O homem quis protestar, porém ela o interrompeu, categórica.

— Essas coisas não se resolvem assim, sr. Eunho. Mesmo porque, foi tão contundente ao afirmar que a casa já estava quase vendida que não me dei ao trabalho de pensar numa cifra. Falo com o senhor hoje à tarde. — Desligou ç telefone com um baque. "Homenzinho insuportável", bufou, com exasperação.

Talvez Youngjae pudesse ir com ela até o sobrado dar mais uma olhada, refletiu. Ele entendia tudo sobre imóveis, portanto saberia dizer se o preço pedido era razoável ou se aquele corretor de meia tigela estava tentando passar a perna.

Não. Não pediria nada a Youngjae. Recusava-se a se apoiar nele outra vez. Caso comprasse mesmo a casa de volta, queria a transação terminada antes mesmo que ele imaginasse suas intenções. Precisava dar fim àquela mania de achar que só Youngjae sabia o que era ou não bom para ela.

Afinal, assim viveria dali por diante: por conta própria. E sozinha.

Fechou os olhos por um segundo, reunindo forças. Já era hora de verificar se suas ordens quanto à arrumação da fábrica estavam sendo cumpridas.

Ao vê-la, a secretária cobriu o bocal do telefone:

— Consegui a ligação com Daegu!

Hyemi voltou correndo para a sala.
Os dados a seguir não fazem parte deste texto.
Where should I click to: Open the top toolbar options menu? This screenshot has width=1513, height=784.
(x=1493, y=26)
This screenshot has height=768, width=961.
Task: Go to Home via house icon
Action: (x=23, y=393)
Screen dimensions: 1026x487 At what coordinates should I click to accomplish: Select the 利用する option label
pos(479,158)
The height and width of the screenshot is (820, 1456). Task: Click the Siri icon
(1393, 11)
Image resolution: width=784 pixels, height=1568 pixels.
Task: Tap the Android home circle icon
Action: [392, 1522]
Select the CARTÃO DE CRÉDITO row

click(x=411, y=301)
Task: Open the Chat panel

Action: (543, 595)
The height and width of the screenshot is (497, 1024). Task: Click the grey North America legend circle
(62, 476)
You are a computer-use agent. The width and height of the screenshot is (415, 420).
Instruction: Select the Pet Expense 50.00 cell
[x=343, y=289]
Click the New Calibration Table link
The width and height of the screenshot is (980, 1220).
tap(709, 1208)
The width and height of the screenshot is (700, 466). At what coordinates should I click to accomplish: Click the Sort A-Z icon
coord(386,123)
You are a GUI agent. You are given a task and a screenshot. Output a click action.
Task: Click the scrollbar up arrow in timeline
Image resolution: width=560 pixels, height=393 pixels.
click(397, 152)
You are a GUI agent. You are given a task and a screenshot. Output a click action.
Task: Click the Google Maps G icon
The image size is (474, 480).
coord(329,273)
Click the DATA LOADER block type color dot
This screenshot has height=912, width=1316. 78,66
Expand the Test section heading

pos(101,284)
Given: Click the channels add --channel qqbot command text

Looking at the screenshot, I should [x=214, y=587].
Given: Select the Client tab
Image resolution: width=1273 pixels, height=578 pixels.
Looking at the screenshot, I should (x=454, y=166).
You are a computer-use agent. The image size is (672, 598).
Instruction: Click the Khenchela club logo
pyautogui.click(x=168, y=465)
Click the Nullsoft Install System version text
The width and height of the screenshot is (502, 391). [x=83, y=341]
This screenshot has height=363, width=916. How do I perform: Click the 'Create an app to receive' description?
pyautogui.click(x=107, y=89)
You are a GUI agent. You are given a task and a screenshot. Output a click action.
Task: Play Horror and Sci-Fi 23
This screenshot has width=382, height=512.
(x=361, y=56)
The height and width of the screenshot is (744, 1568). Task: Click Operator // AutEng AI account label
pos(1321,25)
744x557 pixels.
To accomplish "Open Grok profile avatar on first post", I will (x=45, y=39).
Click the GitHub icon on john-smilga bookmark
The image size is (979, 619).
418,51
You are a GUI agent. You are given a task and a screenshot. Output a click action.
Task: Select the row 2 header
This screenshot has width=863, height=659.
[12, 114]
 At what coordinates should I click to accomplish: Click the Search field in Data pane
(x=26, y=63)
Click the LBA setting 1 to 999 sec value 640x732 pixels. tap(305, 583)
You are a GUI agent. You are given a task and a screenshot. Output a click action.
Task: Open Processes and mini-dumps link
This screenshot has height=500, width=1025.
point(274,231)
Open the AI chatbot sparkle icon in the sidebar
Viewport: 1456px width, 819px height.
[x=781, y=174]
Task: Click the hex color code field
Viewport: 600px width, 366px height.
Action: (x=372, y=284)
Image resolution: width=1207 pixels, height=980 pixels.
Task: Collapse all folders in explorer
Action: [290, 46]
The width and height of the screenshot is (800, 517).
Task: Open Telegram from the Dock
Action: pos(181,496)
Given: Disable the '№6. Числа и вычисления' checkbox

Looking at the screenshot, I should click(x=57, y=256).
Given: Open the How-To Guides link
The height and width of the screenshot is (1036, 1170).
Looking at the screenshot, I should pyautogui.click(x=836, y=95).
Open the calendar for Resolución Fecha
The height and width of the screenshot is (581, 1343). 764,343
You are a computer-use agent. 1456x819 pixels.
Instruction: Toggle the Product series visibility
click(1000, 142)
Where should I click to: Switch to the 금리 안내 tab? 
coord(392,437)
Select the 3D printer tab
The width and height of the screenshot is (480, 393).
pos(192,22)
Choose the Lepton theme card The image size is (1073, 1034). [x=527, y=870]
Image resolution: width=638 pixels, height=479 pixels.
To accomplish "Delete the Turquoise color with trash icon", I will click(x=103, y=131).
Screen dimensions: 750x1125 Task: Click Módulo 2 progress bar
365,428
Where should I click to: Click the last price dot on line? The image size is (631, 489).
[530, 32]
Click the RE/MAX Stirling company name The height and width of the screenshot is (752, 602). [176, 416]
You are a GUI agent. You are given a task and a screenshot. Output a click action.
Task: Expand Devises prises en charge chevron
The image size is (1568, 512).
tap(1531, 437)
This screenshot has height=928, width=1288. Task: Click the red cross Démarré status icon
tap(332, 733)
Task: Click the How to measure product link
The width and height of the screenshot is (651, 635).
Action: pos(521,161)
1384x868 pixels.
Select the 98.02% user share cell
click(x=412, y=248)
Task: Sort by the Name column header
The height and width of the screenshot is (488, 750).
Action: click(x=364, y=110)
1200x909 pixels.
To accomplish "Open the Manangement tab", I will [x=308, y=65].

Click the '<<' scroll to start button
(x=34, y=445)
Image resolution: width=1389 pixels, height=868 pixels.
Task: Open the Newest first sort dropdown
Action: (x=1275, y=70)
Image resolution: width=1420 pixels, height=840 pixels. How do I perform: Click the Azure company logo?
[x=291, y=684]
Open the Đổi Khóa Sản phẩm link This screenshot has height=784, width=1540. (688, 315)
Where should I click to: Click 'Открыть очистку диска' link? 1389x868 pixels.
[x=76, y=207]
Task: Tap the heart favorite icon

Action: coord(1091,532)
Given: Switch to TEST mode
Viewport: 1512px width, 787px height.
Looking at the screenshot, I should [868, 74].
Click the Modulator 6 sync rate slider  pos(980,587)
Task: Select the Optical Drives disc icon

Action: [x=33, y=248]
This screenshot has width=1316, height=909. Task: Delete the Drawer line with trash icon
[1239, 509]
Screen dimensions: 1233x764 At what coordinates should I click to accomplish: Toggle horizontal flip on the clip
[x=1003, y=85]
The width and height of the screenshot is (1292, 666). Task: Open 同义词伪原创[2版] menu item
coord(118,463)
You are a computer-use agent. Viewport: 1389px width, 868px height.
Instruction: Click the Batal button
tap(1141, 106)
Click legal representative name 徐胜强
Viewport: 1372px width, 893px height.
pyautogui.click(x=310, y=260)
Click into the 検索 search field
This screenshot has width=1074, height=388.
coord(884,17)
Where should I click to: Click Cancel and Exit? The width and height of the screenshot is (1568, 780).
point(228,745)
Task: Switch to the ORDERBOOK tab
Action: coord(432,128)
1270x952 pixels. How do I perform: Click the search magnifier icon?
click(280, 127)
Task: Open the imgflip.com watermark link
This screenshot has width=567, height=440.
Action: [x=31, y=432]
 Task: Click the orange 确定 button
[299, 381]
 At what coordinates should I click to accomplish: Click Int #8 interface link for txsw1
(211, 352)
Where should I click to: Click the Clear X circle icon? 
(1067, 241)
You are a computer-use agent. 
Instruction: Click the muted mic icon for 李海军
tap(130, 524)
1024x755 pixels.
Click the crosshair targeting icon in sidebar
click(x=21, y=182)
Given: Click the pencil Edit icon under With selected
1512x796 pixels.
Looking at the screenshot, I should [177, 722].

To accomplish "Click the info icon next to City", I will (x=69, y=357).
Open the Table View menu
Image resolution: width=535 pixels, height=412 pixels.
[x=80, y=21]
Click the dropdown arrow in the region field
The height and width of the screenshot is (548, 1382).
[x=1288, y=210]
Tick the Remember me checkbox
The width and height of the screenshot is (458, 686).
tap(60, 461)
Havia se esquecido completamente daquilo.

— Mamãe?

— Olá, querida! Que surpresa ligar a esta hora!

Ela foi direto ao assunto:

— Gostaria de ter companhia neste final de semana?

— Você?! Que bom! Por que tão de repente?

— Estou com saudade do sol.

A desculpa pareceu fraca mesmo a ela, e Hyemi colocou-se na defensiva. Na certa Jimin ficaria intrigada. Se não havia tirado folga nem mesmo no Natal, por que o faria agora?...

Não saberia o que dizer. O mais provável era que começasse a chorar de novo.

Jimin, todavia, não teve a reação que ela esperava.

— Não imagina como estou contente, filha! A que horas chega seu vôo?

— Eu... não sei. Ainda nem comprei a passagem.

A pequena pausa do outro lado da linha fez Hyemi prender a respiração. Jimin, porém, não entrou em detalhes.

— Então avise quando souber, querida.

— Claro, mamãe. Um beijo.

Pousou o fone sobre o aparelho, com um suspiro. Devia estar contente pela mãe não ter feito mais perguntas. Devia dar graças a Deus por não ter de explicar o absurdo da situação.

Em vez disso sentia-se ainda mais arrasada. Mais solitária. Como se não só Youngjae, mas o mundo todo houvesse se esquecido dela.